The Tagals had made much progress since the insurrection of 1896–7. Their ideas had advanced considerably since their rudimentary organization in the Province of Cavite, as can be gathered from the improved style of the various proclamations and decrees published by Aguinaldo.

They now organized a Government, a real Civil Administration, extending over a great part of Luzon, and sent an expedition to Visayas. They established a Constitution, a representative government, and reopened the courts and schools, whilst the native clergy carried on public worship as usual. Aguinaldo repeatedly asserted the determination of the Tagal people to fight to the death for independence. At this time the insurgents held 9000 Spaniards as prisoners of war, and they claimed to have 30,000 men under arms.

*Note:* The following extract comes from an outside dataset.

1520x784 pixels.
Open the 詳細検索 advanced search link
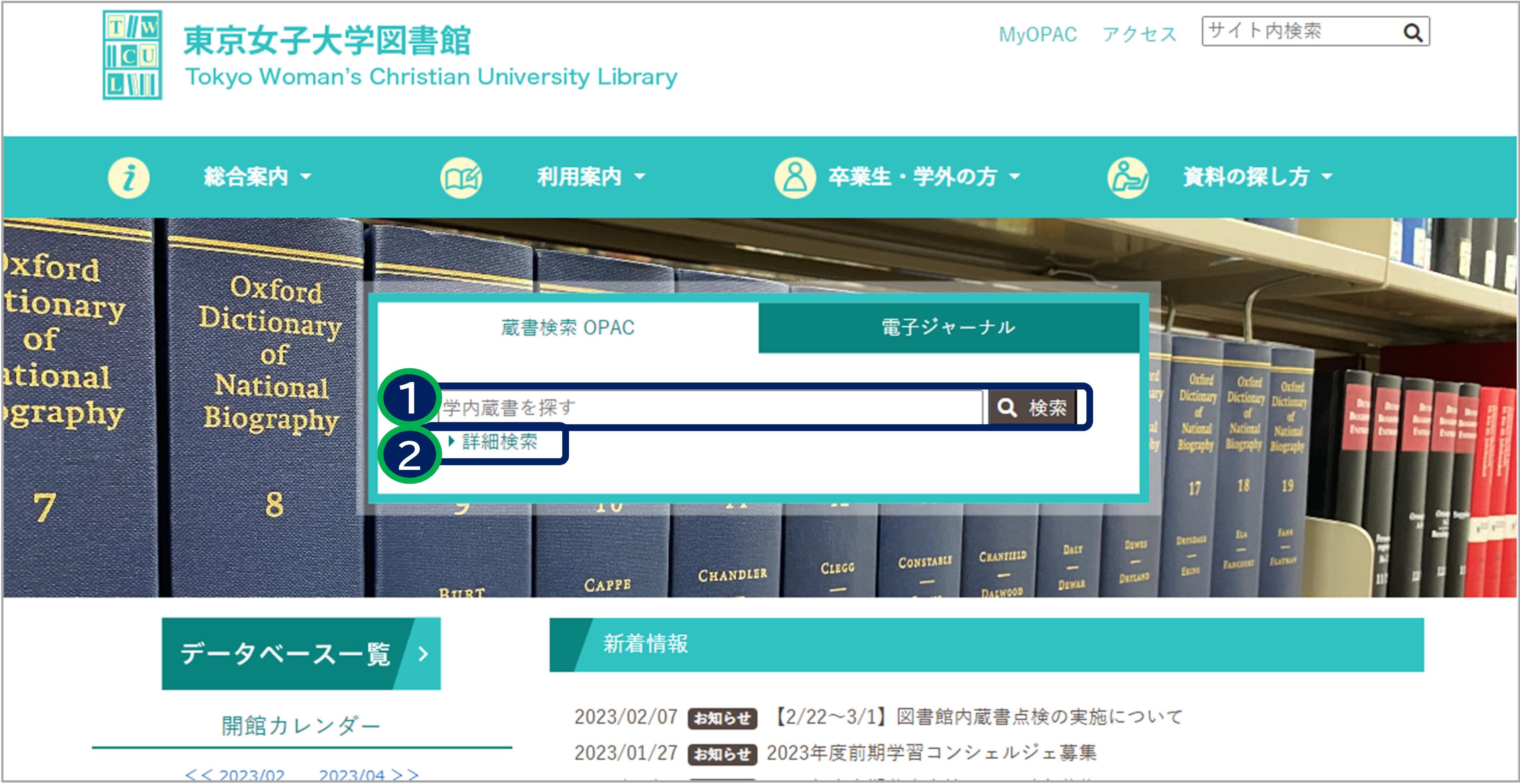pyautogui.click(x=499, y=441)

Paymaster Wilcox, U.S.N., and Mr. Leonard R. Sargent who travelled through part of Luzon for more than 600 miles, and during six weeks, reported[1] to Admiral Dewey that a regular and orderly Administration had been established, and was in full working order.

Aguinaldo was at the head of this Government and of the army co-operating with the American forces by the written request of General Anderson. This should have ensured him and those with him at the very least courteous and considerate treatment at the hands of the American Commanders, and in fact he received this from Admiral Dewey. But as soon as the direction of affairs passed into the hands of the general commanding the army the deeply-rooted contempt felt by Americans for the coloured races was allowed full play, Aguinaldo and his staff found themselves ignored, or treated with scarcely veiled contempt, and the estrangement was gradually increased.

I do not know which party was the aggressor on February the 4th, 1899, each swears that it was the other. The cui bono test cuts both ways, for whilst it appears that the attack on Manila secured two doubtful votes in the Senate for the ratification of the Treaty whereby the Philippines were bought from Spain, on the other hand, Aguinaldo may have felt it necessary to prove to America that the Philippines would fight rather than bow their necks to the Yankee yoke. So that both parties may have had an interest in beginning hostilities. In any case, the next day Aguinaldo offered to withdraw to a greater distance if an armistice was arranged, but Otis declared that “fighting must go on.”

Personally, I think that if a sympathetic and conciliatory attitude had been adopted, had the local government established been recognized, had Aguinaldo and his staff been given commissions in the Native Army or Civil Service, and the flower of the Tagal Army taken into the service of the United States, a peaceful settlement could have been made on the lines of a Protectorate.